Zohran Mamdani and his wife arrived at the historic inauguration in a yellow cab driven by a man whom he went on a 15-day hunger strike outside of City Hall in 2021 with the New York TAXI Workers Alliance (NYTWA) and won $450 million in debt relief.
“This is truly the honor and privilege of a lifetime,” Mamdani said at the oath-taking ceremony.
The 34-year-old Democrat became mayor in a long-closed subway station beneath City Hall, stepping off the 6 train at 11:56 pm and just after midnight in the new year.
State Attorney General Letitia James administered the oath of office.
There are approximately 180,000 to 200,000 TLC-licensed drivers who operate 1 million rides per day in New York City.
Pro-taxi driver Mayor Mamdani took charge of the city at a time when the taxi drivers had long been suffering from rising costs, insurance fraud, regulatory abuse, and imbalanced opportunity, impacting the livelihood of taxi and ride-share drivers.
Taxi drivers have countless expenses, including insurance payments, vehicle maintenance, rents, sales tax, TLC tickets and summons, and a number of irrational fines and many more.

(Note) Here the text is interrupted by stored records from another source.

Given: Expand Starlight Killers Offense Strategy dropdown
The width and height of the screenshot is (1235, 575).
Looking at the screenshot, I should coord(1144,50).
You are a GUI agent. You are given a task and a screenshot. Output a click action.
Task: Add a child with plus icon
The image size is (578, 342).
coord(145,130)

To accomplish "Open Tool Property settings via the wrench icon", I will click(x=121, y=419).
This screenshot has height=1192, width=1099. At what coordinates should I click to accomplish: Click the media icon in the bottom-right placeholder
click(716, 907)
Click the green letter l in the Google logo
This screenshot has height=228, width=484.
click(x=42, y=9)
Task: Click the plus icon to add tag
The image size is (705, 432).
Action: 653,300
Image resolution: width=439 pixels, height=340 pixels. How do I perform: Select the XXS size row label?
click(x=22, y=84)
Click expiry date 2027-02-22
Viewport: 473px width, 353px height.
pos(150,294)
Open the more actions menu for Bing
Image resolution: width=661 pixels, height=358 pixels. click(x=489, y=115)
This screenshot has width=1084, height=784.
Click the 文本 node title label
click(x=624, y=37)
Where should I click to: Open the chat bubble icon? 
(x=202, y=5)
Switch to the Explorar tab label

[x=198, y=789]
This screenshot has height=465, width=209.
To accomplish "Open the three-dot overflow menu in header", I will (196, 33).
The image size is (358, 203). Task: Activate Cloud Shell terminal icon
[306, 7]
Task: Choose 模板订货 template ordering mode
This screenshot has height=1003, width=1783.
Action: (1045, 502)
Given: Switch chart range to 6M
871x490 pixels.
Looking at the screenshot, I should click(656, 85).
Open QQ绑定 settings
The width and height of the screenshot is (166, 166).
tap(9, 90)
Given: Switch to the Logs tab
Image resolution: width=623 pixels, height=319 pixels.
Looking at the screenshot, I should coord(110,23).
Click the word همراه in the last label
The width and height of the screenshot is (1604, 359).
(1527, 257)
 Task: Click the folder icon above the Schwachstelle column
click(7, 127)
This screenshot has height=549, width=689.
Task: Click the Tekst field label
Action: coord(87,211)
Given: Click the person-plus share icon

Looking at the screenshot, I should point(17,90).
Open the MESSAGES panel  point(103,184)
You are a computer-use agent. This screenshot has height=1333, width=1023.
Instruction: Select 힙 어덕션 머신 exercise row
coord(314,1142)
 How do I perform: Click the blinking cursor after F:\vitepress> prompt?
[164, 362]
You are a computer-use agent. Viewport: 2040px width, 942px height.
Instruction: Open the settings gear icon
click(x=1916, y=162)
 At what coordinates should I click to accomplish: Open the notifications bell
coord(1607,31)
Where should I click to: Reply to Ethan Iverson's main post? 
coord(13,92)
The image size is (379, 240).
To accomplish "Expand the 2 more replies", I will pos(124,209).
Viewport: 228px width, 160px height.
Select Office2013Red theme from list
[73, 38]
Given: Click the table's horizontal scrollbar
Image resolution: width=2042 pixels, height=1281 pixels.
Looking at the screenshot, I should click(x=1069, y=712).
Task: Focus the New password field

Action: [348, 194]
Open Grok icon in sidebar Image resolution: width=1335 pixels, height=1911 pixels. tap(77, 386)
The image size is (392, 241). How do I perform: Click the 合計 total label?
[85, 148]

New York Taxi Workers Alliance (NYTWA), a 28,000-member-strong union of the city’s taxicab drivers, FHV drivers (Uber & Lyft drivers), Green and Black cab drivers.
“I believe Mamdani’s tenure will be a golden time for taxi drivers, and FHV drivers, we are in such a dream,” Mohammad Tipu Sultan, a NYTWA organizer and drivers’ advocate, told the news portal.
Mr. Sultan, who was a driving force in the 2021 hunger strike and City Hall protest that led to historic debt relief for drivers, said, “We will do everything possible to protect the rights of the drivers.”
Mamdani is now New York City’s 112th mayor.
In his election manifesto, Mamdani promised to change the city’s direction, making the city more affordable – with ideas like a rent freeze, fare-free buses, and city-run grocery stores in each borough.